A decisão já chegou às mãos do ministro André Mendonça, relator do inquérito no Supremo Tribunal Federal que investiga fraudes bilionárias contra o Sistema Financeiro Nacional. Embora a PF tenha fechado a porta para a colaboração neste momento, o canal não está selado permanentemente: caso o banqueiro apresente fatos novos e realmente relevantes, o cenário pode mudar. Enquanto isso, a Procuradoria-Geral da República (PGR) mantém sua análise independente sobre a proposta.

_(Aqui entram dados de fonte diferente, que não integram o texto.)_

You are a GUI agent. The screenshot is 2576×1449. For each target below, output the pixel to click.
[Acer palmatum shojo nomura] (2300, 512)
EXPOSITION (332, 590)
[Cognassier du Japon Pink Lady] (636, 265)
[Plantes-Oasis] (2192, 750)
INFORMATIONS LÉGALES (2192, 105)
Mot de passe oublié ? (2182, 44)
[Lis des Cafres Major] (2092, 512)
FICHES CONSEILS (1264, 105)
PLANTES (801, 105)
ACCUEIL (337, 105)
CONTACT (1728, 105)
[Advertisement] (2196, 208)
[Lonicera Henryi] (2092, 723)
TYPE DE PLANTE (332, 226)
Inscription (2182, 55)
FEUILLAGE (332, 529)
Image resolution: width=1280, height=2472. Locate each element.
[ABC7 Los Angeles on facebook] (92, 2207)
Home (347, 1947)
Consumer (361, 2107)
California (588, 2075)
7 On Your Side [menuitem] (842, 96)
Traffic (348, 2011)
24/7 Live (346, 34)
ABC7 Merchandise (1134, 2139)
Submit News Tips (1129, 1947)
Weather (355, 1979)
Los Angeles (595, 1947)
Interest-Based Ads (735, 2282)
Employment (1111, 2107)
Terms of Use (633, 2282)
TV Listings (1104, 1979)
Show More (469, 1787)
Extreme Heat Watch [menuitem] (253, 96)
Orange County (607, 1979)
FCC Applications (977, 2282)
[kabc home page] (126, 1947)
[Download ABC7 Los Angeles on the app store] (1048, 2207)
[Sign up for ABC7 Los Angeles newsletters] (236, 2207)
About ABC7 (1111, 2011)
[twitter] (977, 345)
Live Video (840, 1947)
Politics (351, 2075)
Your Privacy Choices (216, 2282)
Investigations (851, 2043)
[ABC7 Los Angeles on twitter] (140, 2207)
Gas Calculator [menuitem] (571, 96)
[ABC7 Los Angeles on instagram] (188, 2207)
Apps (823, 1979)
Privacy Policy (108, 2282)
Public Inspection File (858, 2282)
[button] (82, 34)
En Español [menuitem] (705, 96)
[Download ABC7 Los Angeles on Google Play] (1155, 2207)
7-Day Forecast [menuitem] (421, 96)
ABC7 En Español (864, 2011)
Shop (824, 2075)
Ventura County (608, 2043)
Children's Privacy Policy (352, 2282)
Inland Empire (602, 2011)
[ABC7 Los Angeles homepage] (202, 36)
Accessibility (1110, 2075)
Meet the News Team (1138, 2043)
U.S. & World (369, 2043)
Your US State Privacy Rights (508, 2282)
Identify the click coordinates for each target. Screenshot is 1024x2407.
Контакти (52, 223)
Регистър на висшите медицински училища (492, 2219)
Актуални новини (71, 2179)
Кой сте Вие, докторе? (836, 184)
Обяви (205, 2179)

A situação de Vorcaro se complicou nos últimos dias. Após ser preso preventivamente na Operação Compliance Zero em novembro passado e passar um período em liberdade, ele voltou ao cárcere em março, durante a terceira fase da ofensiva policial. O banqueiro, que chegou a ocupar uma sala especial na Superintendência da PF em Brasília como parte das tratativas, foi transferido para uma cela comum após o desgaste das negociações, enfrentando agora o risco real de retornar à Penitenciária Federal.
Caberá exclusivamente ao ministro André Mendonça dar a palavra final sobre qualquer eventual acordo, seguindo os ritos da Lei de Organização Criminosa. O magistrado, por vedação legal, não participa das conversas entre a defesa e os órgãos de investigação. Caso a PGR decida seguir com o trato, as cláusulas — que incluem a devolução de valores desviados e a confissão integral sobre as operações do Banco Master — precisarão passar pelo crivo de Mendonça para garantir benefícios como a redução de pena.